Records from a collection
********

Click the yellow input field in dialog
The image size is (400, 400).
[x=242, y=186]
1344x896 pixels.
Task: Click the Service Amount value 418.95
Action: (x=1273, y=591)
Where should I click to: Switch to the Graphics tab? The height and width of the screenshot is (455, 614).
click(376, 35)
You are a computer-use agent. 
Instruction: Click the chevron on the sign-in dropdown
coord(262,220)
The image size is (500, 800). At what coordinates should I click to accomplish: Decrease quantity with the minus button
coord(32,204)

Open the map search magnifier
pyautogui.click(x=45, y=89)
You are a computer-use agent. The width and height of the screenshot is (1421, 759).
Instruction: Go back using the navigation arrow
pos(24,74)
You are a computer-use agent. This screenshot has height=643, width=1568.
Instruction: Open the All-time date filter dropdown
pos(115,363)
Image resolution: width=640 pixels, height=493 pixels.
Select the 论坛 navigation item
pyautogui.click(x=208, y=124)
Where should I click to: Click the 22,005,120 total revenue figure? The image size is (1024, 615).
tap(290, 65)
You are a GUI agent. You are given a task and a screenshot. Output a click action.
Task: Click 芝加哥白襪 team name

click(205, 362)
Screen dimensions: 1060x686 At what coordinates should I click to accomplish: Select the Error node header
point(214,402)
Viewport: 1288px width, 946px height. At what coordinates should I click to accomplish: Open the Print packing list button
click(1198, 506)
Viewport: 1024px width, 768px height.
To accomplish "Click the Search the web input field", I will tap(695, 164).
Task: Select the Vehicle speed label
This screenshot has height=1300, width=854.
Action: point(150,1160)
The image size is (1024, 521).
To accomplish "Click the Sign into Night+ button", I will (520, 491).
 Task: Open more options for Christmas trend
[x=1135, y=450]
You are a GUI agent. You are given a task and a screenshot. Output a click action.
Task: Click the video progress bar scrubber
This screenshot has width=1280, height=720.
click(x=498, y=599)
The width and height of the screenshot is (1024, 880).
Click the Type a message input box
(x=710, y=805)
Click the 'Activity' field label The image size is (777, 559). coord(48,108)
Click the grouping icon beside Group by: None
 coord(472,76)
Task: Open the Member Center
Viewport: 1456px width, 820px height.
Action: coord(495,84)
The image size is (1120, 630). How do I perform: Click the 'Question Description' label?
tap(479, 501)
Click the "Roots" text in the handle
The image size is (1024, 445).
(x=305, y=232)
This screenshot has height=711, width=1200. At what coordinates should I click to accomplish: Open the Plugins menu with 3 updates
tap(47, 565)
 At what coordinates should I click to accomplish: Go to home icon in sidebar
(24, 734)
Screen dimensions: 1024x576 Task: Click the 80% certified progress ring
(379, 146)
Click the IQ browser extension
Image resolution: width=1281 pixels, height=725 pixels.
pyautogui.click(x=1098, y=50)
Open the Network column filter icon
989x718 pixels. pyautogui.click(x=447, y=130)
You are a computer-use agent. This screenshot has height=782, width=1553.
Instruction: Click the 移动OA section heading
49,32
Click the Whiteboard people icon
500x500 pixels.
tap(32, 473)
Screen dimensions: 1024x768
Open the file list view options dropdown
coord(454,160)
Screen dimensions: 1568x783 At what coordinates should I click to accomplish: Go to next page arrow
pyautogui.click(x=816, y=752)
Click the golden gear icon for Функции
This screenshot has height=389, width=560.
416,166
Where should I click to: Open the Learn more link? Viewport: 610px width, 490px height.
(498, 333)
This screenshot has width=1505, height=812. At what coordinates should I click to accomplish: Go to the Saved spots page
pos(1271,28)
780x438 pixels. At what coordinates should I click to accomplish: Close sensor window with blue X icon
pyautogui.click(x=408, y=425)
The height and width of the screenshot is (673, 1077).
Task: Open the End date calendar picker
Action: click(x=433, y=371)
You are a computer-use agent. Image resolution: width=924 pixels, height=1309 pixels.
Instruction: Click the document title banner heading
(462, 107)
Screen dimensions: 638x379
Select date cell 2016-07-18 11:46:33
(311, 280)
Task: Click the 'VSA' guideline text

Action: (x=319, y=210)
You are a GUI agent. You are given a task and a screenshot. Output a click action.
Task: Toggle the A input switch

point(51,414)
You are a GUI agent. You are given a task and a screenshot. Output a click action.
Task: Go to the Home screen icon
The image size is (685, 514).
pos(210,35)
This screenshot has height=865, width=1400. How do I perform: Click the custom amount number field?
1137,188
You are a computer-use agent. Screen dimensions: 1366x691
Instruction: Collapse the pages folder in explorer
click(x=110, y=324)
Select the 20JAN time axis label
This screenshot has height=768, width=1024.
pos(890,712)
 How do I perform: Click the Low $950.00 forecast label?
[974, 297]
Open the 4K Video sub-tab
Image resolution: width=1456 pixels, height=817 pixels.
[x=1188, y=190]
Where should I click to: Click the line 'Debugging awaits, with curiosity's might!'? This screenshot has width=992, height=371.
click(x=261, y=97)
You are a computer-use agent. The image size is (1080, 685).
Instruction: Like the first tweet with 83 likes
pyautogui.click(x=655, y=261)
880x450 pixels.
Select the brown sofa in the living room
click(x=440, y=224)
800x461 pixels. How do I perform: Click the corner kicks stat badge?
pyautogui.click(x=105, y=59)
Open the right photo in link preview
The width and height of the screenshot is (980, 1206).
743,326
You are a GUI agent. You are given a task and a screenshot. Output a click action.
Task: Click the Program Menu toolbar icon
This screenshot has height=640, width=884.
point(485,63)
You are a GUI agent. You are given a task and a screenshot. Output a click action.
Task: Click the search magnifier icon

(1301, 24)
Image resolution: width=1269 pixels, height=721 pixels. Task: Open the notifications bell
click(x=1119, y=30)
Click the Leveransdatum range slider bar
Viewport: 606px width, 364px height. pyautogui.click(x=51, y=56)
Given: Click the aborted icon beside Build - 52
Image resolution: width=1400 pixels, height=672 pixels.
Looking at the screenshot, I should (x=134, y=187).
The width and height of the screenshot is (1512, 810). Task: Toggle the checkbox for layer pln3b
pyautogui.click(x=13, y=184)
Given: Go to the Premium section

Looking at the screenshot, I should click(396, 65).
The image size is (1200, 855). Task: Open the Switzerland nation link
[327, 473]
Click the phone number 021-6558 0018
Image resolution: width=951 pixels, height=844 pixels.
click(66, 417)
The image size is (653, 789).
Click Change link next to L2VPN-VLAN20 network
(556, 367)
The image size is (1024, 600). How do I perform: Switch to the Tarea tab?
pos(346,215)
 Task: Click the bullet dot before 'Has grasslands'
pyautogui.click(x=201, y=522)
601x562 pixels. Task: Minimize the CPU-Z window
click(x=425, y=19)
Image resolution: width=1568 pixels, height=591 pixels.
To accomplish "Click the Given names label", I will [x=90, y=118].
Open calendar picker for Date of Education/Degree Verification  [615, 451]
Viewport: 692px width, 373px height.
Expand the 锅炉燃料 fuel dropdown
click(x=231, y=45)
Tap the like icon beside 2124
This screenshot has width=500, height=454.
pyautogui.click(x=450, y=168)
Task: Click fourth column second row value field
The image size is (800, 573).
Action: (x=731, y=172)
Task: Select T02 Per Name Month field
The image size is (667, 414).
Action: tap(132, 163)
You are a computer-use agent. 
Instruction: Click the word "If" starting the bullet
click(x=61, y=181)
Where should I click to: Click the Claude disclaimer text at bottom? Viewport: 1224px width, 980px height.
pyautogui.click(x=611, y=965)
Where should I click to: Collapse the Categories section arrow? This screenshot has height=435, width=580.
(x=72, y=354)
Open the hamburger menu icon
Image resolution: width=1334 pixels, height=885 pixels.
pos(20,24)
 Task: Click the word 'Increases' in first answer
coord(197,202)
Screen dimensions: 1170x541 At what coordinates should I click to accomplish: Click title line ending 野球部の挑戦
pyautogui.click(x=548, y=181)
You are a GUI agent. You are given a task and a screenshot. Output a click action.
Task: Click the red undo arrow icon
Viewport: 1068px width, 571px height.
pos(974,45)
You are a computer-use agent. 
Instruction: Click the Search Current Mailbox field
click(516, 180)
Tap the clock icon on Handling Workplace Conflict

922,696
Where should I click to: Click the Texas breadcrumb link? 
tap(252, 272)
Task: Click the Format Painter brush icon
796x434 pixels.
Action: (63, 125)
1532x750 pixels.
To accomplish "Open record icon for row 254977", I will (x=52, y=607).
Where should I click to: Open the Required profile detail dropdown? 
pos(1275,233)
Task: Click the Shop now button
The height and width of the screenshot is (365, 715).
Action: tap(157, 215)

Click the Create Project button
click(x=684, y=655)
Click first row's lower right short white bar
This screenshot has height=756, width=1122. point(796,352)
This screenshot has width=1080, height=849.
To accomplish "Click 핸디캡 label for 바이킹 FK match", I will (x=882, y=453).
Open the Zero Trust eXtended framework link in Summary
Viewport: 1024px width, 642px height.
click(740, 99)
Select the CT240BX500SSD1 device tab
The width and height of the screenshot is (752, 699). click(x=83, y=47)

********

REQUIRED ACTION »
Copy each line of the records containing the string "computer".

EXERCISE ANSWER »
You are a computer-use agent. 
You are a computer-use agent. The width and height of the screenshot is (1421, 759).
You are a computer-use agent. This screenshot has height=643, width=1568.
You are a computer-use agent. This screenshot has height=782, width=1553.
You are a computer-use agent. Image resolution: width=924 pixels, height=1309 pixels.
You are a computer-use agent. Screen dimensions: 1366x691
You are a computer-use agent. The image size is (1080, 685).
You are a computer-use agent. 
You are a computer-use agent. 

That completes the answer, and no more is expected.